Clinical Interventions
The neuropsychologist may also engage in clinical interventions of various kinds. Such clinical interventions may include cognitive remediation, management of mood states such as anxiety or depression, or vocational-style retraining. As part of rehabilitation, cognitive remediation has taken on significant importance in helping patients recover from brain injuries, such as those suffering from traumatic brain injury or the long-term effects of needed surgical excisions.
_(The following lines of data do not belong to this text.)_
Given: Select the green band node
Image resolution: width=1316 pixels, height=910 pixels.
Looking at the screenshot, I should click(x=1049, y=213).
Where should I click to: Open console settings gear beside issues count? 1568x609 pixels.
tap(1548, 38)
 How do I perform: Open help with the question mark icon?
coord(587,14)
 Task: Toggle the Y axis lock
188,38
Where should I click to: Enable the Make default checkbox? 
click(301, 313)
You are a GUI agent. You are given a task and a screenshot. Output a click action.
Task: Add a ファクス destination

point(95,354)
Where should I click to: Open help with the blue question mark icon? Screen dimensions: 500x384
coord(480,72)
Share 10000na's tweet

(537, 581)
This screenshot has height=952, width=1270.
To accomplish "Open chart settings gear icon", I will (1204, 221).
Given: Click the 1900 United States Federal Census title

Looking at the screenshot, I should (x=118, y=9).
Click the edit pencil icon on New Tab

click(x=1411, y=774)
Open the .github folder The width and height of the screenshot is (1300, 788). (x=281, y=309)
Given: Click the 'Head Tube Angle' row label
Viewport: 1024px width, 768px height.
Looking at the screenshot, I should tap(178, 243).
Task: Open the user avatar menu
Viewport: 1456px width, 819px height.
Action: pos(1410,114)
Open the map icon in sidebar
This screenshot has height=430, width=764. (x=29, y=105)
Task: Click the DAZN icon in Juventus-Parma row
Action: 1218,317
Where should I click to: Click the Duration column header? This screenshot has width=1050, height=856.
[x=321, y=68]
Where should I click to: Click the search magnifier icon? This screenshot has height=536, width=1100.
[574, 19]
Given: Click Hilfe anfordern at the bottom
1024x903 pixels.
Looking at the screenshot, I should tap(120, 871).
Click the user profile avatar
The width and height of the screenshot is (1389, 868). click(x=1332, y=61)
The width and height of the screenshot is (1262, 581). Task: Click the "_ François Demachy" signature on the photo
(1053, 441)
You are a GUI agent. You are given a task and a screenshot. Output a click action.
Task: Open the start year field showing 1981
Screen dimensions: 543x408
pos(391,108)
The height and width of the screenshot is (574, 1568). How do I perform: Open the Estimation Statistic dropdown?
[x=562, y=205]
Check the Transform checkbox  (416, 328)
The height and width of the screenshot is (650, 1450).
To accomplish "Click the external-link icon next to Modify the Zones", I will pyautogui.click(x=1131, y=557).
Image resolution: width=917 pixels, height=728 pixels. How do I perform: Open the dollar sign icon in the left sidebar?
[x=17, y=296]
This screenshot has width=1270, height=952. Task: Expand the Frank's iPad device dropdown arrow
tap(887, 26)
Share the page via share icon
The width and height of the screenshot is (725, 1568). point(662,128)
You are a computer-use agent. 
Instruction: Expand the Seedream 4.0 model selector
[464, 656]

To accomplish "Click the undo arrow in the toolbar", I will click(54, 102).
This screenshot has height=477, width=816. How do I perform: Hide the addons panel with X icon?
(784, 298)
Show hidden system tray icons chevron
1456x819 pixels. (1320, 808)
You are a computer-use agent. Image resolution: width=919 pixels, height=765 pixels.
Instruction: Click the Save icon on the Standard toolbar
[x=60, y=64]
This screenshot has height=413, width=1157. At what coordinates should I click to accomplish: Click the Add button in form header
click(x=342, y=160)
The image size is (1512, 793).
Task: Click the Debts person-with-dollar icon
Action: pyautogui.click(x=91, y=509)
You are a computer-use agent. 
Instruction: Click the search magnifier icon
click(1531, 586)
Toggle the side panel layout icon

Although rehabilitation medicine continues to lag behind other specialties in performing efficacy studies for general or specific interventional strategies, even the structuring and attention provided by a clinical neuropsychologist to the patient during the recovery period may help enable that person and family to cope with or compensate for persistent neuropsychological deficits. Neuropsychological interventions are usually time limited, require practice at home, and encourage caregiver involvement. When initially practiced, cognitive remediations required the active involvement of a clinician several times a week for several hours each day. With the advent of the World Wide Web and computer sophistication, many patients are able to import the tasks that they are assigned to their home computer and practice at home, thereby mitigating the need for daily or frequent trips to the clinic. Despite its demonstrated efficacy in individual patients or small groups when the therapy is targeted, replications of efficacy in large samples are often hard to find, there are too many rehabilitation software programs marketed without any proof of effectiveness, and it may be difficult to control for patient and family involvement in the therapy when the majority of practice takes place at home.8 Too often the therapy is administered without a clear vocational or social target, and outcomes can be clouded by this lack of therapeutic mapping to real-life needs.